I wrote some about Scotts Miracle-Gro (“SMG”) in a recent update: Fun Fund: Q3 2021: The Trident of Destiny. As I mentioned in that post, I recently added it as a position in my Fun Fund.
By the way, I’m not adding more $ to this account, so soon I will probably have to broaden the topic to Fun Funds (to include all my active stock picking activities) or else there will be nothing to discuss.
This is because I am trying to implement an ALMOST never sell strategy in the account. I am basically only allowed to sell if: 1) a stock is expensive, 2) I no longer want to own it (either business or management was not who we thought they were), AND 3) there is negative price momentum (probably a negative trailing 1 year total return).
An Aside on Dividends
I am favoring dividend paying companies in the Fun Fund account, so there will maybe be a little something to do/capital to allocate, even if I don’t sell anything. I’ve had a couple of thoughts about dividends in the context of this strategy and more generally:
The dividends are making me more comfortable standing pat or being a long-term hodlr. If I do feel a desire to react based on the price moves of a stock (high or low), I can at least toggle the DRIP button.
I’m not sure I like it enough to take the tax hit in taxable accounts, but I have plenty of tax advantaged space relative to my portfolio and income (also as a result of being poor-ish, I’m probably only looking at 15% as a tax on qualified dividends).
Another $SMG Pod
Back to SMG. In a prior post, I discussed a really good interview with SMG’s CEO that kind of got me more enthused: Fun Fund: Q4 2021. Well the host of that interview was Jon Boyar.
Boyar recently went on the Yet Another Value Podcast with Andrew Walker (I’ve been following Walker since his Whopper Investments days; he’s legit, which you probably already know if you read my blog).
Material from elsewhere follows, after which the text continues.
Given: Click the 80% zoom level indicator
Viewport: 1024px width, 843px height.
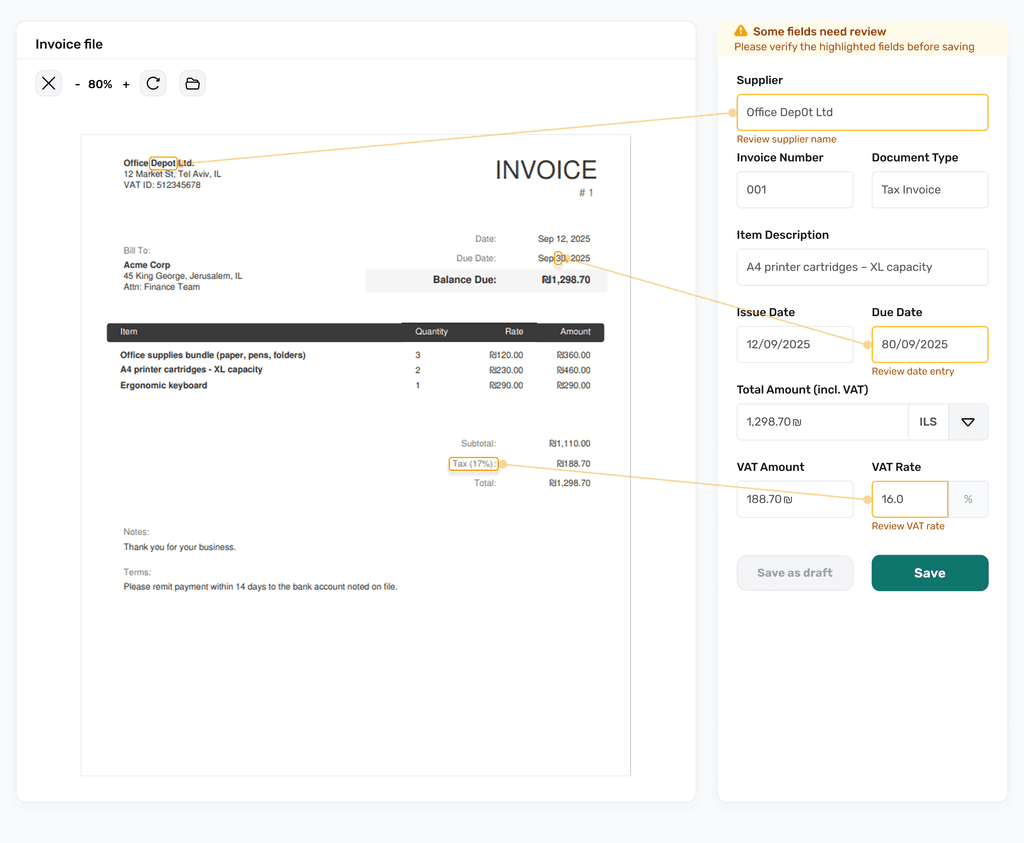Looking at the screenshot, I should coord(100,84).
This was a really good interview where they went over the SMG idea in some detail. I had a few thoughts as I listened.
I agreed with their characterization of the aspects of the Scotts business. When they talked about the challenges from private label, one thing I’ve noticed is that if you think about potting soil, which is probably the basic Miracle-Gro product, you might think, “Well that’s just super simple and anyone can mix together those ingredients.” In my experience, however, when you buy the private label, often you get inferior product, like soil with wood products that haven’t been allowed to age as long. You also are a lot more likely to get rocks and trash in your bags. Scotts has this “no quibble” guarantee, so if you do get a crappy bag, they will give you your money back without a bunch of questions asked. So, some of even the most basic branded stuff they sell is arguably much better quality, just because it’s been through a longer process or screened better, that kind of stuff.
The chemical/synthetic fertilizers are basically identical, but Scotts will offer fancy options like starter fertilizer with tenacity, which has a special weed killer/preventer that you can use when seeding new grass. No one else offers that (at least in the big box stores). They can also offer more consistent prill sizes and things like that, so it’s less likely you burn your lawn.
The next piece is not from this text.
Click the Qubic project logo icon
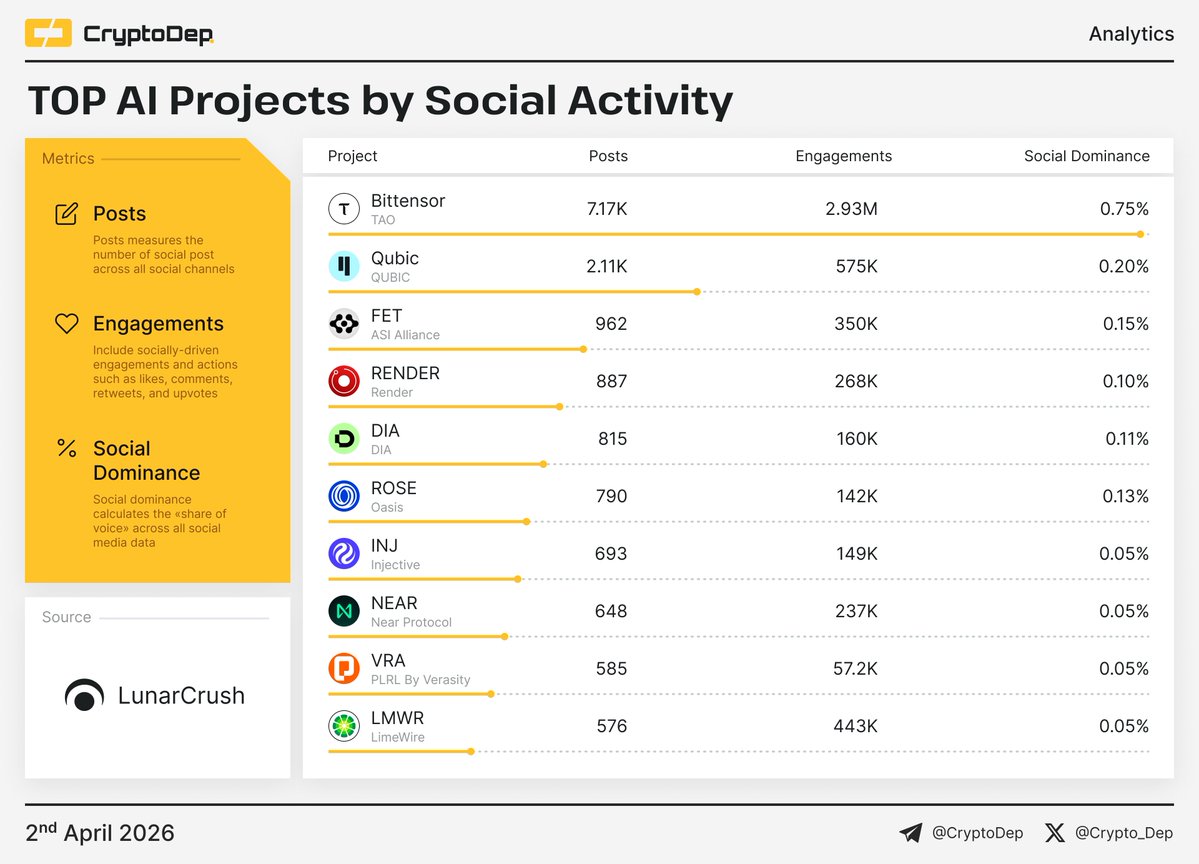Screen dimensions: 1199x864 (x=344, y=266)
But my overall thought on most of their lines in the consumer business is that this is a bit like a consumer focused Sherwin Williams. The materials are a very small part of the inputs, versus the labor, so buyers are less likely to worry about saving a few bucks. If you get some crappy soil or something and you have to pick out rocks and/or plastic, you definitely regret that decision. If you don’t get the nice water control Scotts soil and your plant dies after you spend hours, and lots of water, trying to grow it and keep it alive you have regret. So anyway I think it’s somewhere along that spectrum of business quality.
With respect to Hawthorne, Walker and Boyar talked about similar concerns regarding commodification. I agree with what Walker seemed to be implying, that federal legalization could allow buyers to scale more and could sort of really reduce the regulatory capture and complexity that might allow Hawthorne/the supplier to have more market power than diffuse customers. It could also allow new entrants to thrive. I am also very skeptical about lighting being a proprietary, moaty, business. I followed Cree Technologies which was once the darling of LED lighting, but now you can get lights that are nearly as good from any manufacturer.
I do love that they are using the cash flow and strength of the Scotts business to inject cash in return for convertibles in companies that they think could have big consumer brands. This CEO gets the power of consumer brands. They also know a lot about growing (and engineering) plants. Like I’ve said before, they have a bunch of grass cultivars and IP that people who are in the area value. For example, I would buy their pro vista Kentucky Blue Grass seed tomorrow if I could get it, but you can only buy it through specially licensed sod farms.
So basically, it’s a P&G for lawn and garden with a bunch of cannabis options, managed by a company who knows about growing plants and building brands in plant-related consumables.
I decided I’m maxed out in the Fun Fund (I’m going to try and increase the planned diversification, to make sure I get a big enough sample size, since I’m not going to be adding cash). I might look to buy some SMG in other accounts as we go forward.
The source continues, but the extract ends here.